-- WHAT YOU ARE ASKED TO DO --
Only the lines from the one with "Where should I click to: Select" through the last line of the data below are to be duplicated, exactly and without pictures.

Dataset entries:
····················

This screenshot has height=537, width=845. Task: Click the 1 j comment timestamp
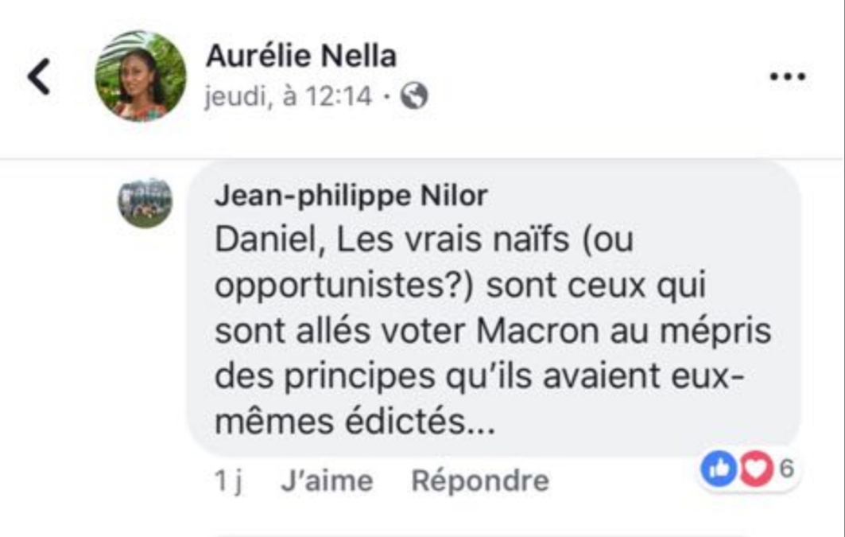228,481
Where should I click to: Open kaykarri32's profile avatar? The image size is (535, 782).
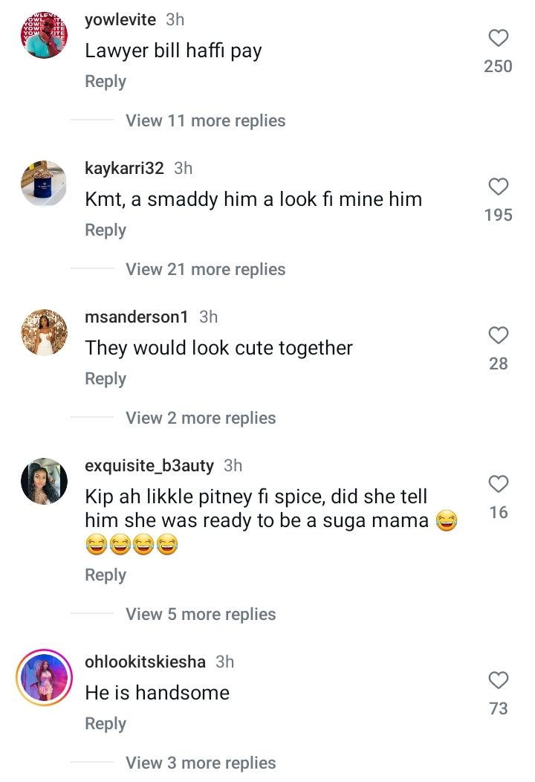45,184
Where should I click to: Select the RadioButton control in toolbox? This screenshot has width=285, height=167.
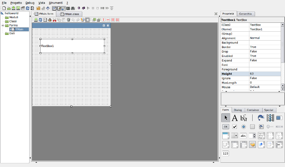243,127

····················

-- SOLUTION TO THIS PROBLEM --
Where should I click to: Select the RadioButton control in toolbox? This screenshot has width=285, height=167.
243,127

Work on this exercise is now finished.